When you're tasked with finding the area of a region defined in polar coordinates, you start by visualizing the shapes represented by the equations. In polar coordinates, the area can be determined by an integral that takes the form \[\begin{equation}\frac{1}{2} \int_{\alpha}^{\beta} [r(\theta)]^2 d\theta, \end{equation}\] In the given exercise, we are dealing with two circles defined by their polar equations. The process of setting up the integral involves identifying the limits of integration, which corresponds to the points where the two curves intersect, or the boundaries of the region. Once these limits are determined, you can create an integral for each portion of the area you're interested in. In some cases, like with our example where we have two regions (from 0 to \pi/4 and from \pi/4 to \pi/2), you will have separate integrals that will be summed to find the total area.
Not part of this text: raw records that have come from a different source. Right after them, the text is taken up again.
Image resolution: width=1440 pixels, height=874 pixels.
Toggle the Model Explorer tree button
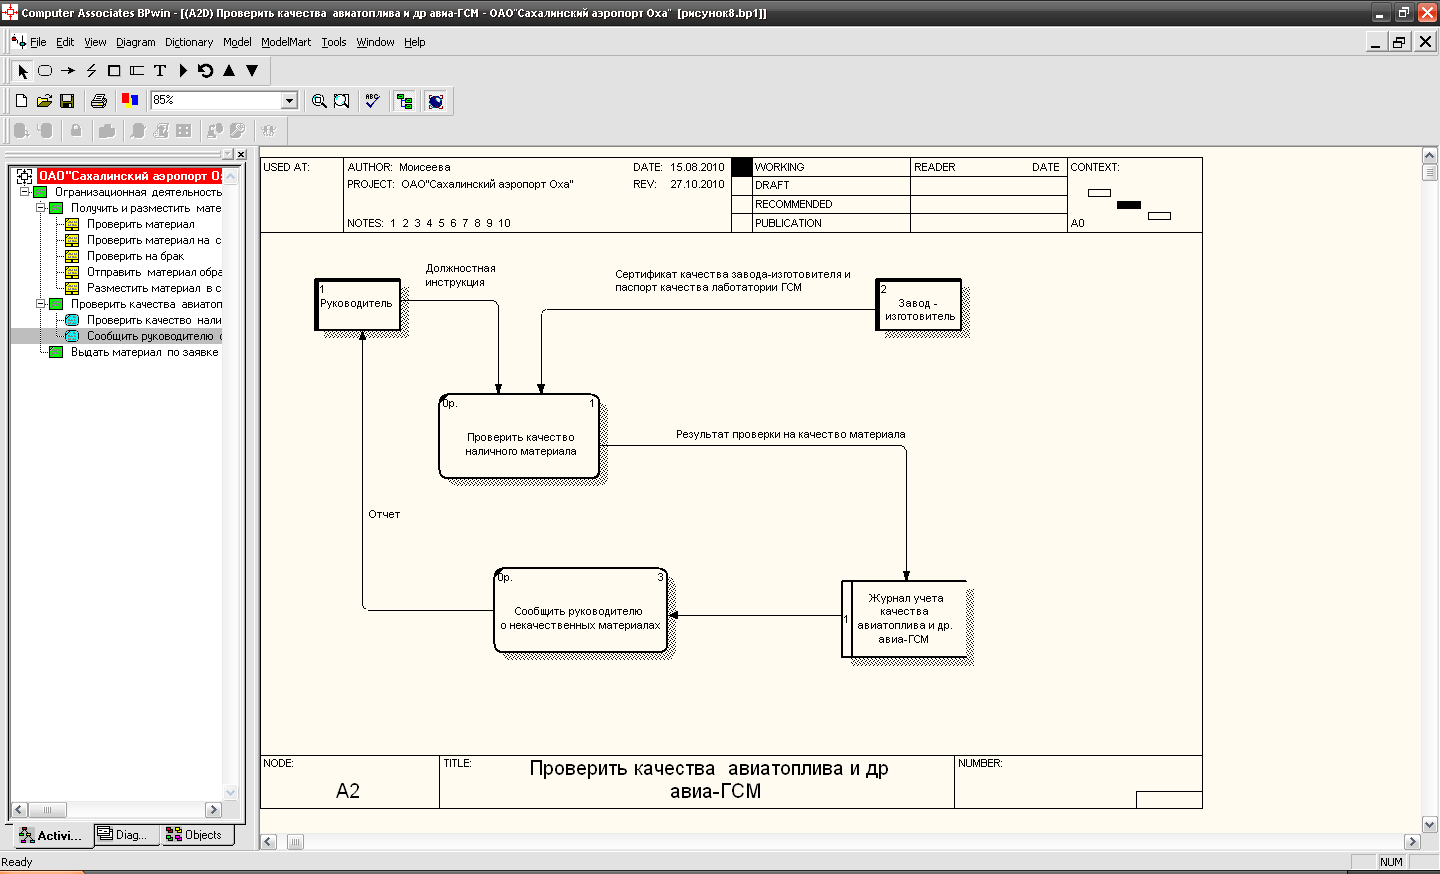tap(404, 101)
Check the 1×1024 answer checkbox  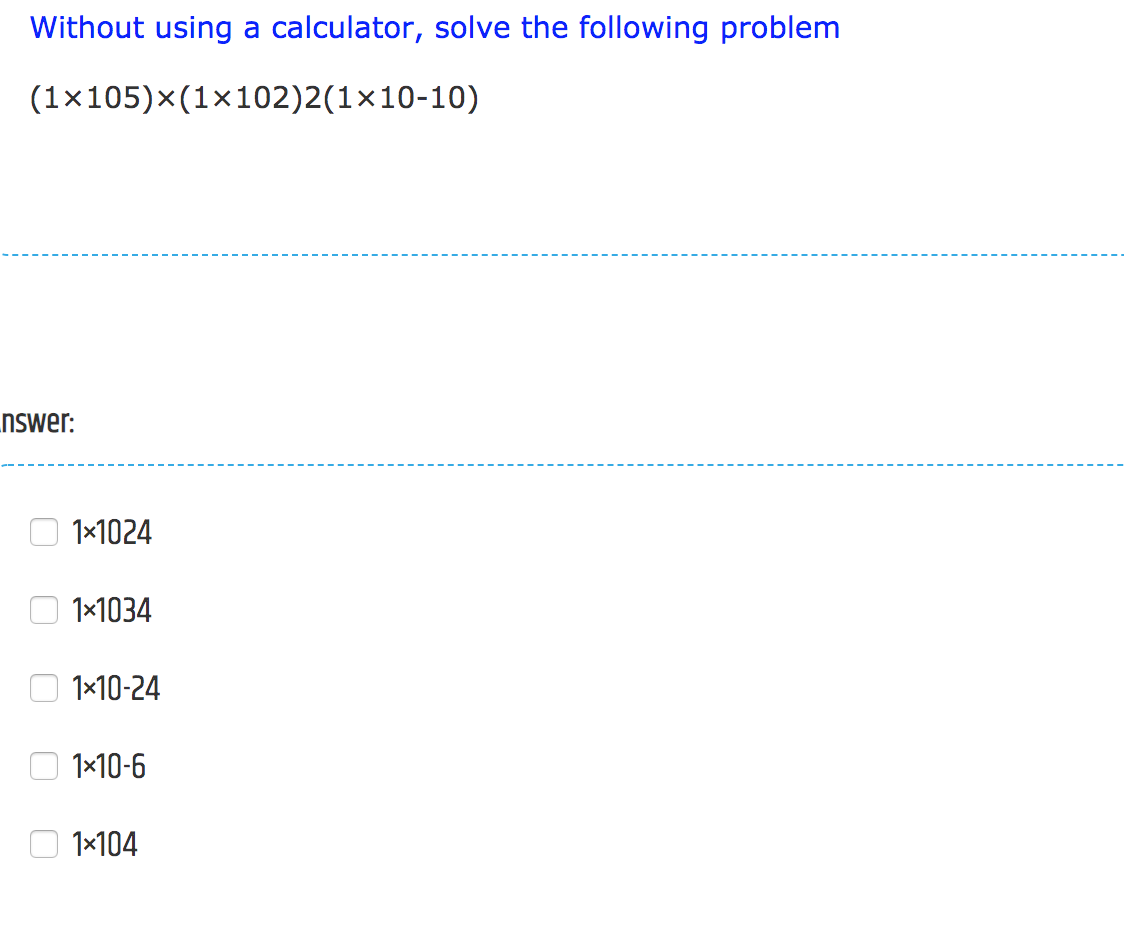coord(44,533)

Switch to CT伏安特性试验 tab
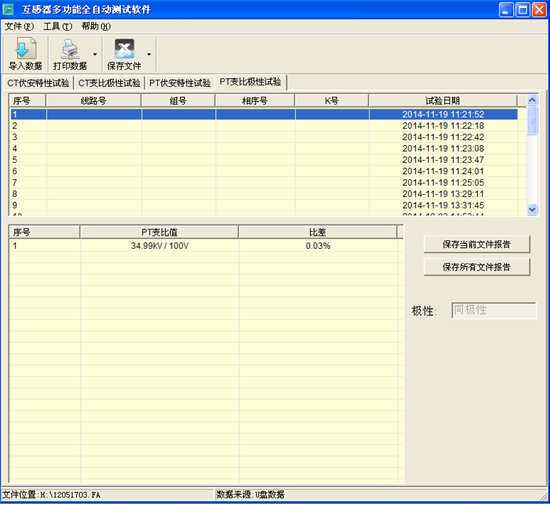click(38, 83)
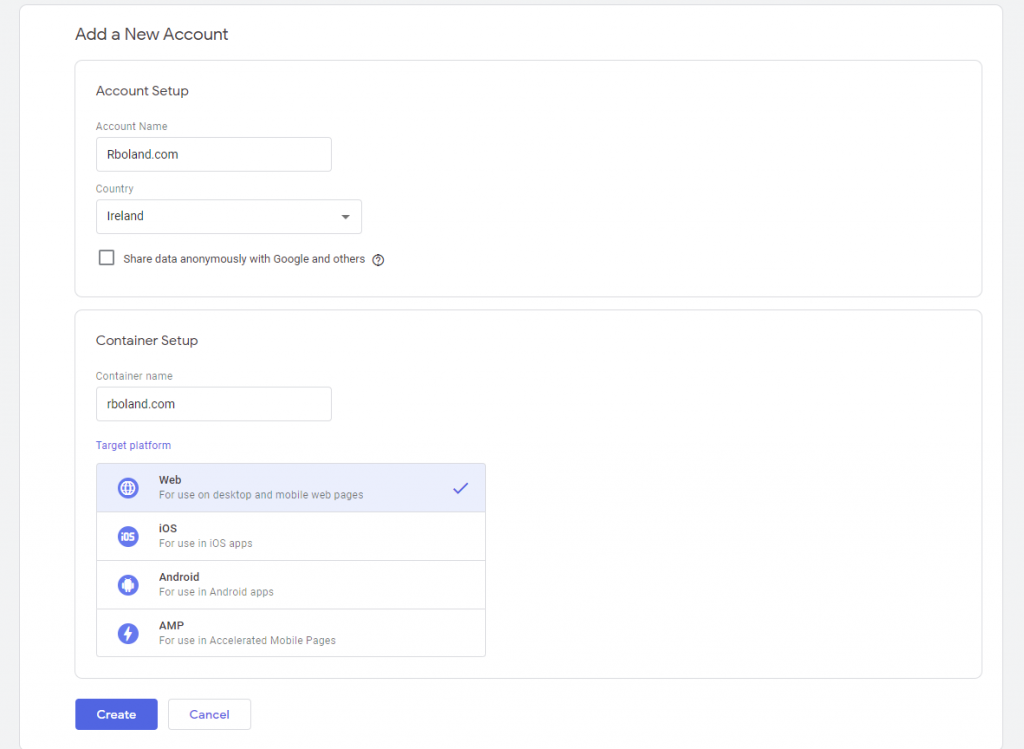Open the Country dropdown arrow
The image size is (1024, 749).
coord(345,217)
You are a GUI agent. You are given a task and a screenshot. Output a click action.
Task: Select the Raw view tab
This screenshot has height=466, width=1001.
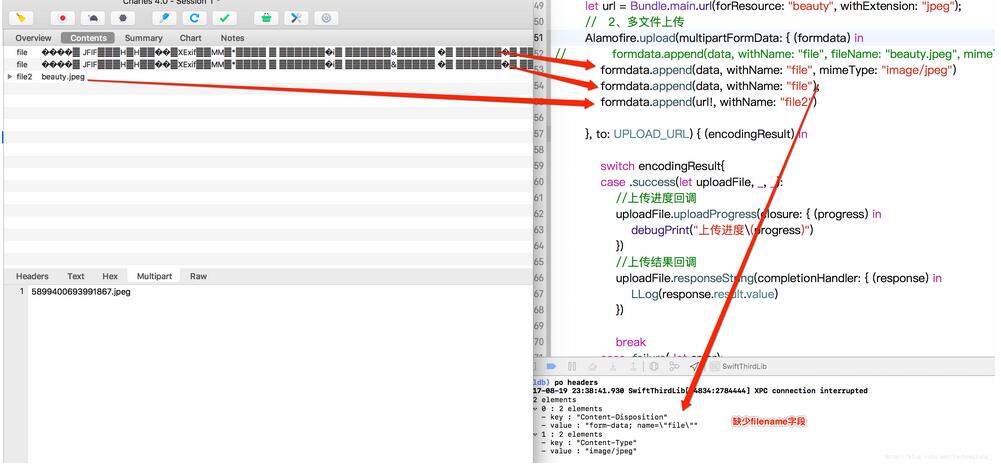(199, 276)
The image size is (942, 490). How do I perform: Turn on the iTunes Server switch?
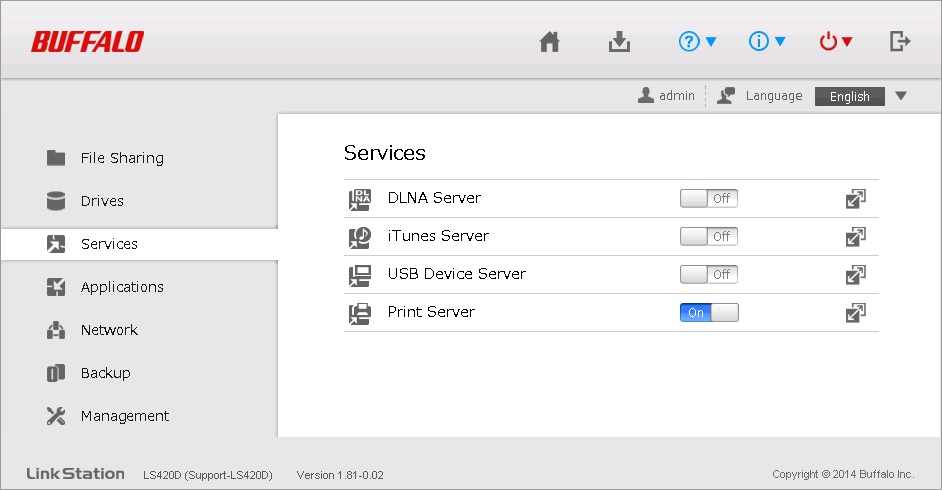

Evaluating trigonometric integrals is a common task in calculus, especially when dealing with polar coordinates. It involves integrating powers of sine and cosine over a certain interval. In the context of our problem, after setting up the correct integrals, we must evaluate them which entails using trigonometric identities and known integral forms. For instance, integrals containing \sin^2\theta or \cos^2\theta can be calculated using the half-angle identities, making the otherwise challenging integration manageable. To solve these, you can employ techniques such as substitution or apply known integrals like \[\begin{equation}\int \sin^2\theta d\theta = \frac{\theta}{2} + \frac{\sin(2\theta)}{4}\text{ and }\int \cos^2\theta d\theta = \frac{\theta}{2} - \frac{\sin(2\theta)}{4}.\end{equation}\] These will lead to the result when applied within the limits of integration for our specific problem.

Understanding the intersection of polar curves is crucial in solving many calculus problems involving areas and lengths of polar curves. In our exercise, we're looking at the common interior of two circles, one described by \[\begin{equation} r = a \cos \theta, \end{equation}\] and the other by \[\begin{equation} r = a \sin \theta. \end{equation}\] These two curves intersect at points where the values of r given by both equations are the same, which leads us to find solutions to the equation \[\begin{equation} a \cos \theta = a \sin \theta. \end{equation}\] This happens at \theta = \pi/4 and 5\pi/4; however, we only consider the interval from 0 to \pi as a > 0 and due to the curve symmetries. Recognizing the intersection points allows us to determine the bounds for our integrals.

The Pythagorean identity is an essential tool in trigonometry and calculus, particularly when dealing with problems involving sine and cosine. It states that for any angle \theta, \[\begin{equation} \sin^2 \theta + \cos^2 \theta = 1. \end{equation}\] In solving our exercise's integrals, this identity allows us to simplify the integrands by recognizing that \[\begin{equation} \cos^2 \theta - \sin^2 \theta \end{equation}\] is equivalent to \[\begin{equation} 1 - 2\sin^2 \theta \end{equation}\] or \[\begin{equation} 2\cos^2 \theta - 1. \end{equation}\] By applying the Pythagorean identity, we can transform the original integral into a more solvable form, using the known integral values of \sin^2\theta and \cos^2\theta. Further, these transformations are pivotal in calculating the desired area enclosed between the polar curves in the problem.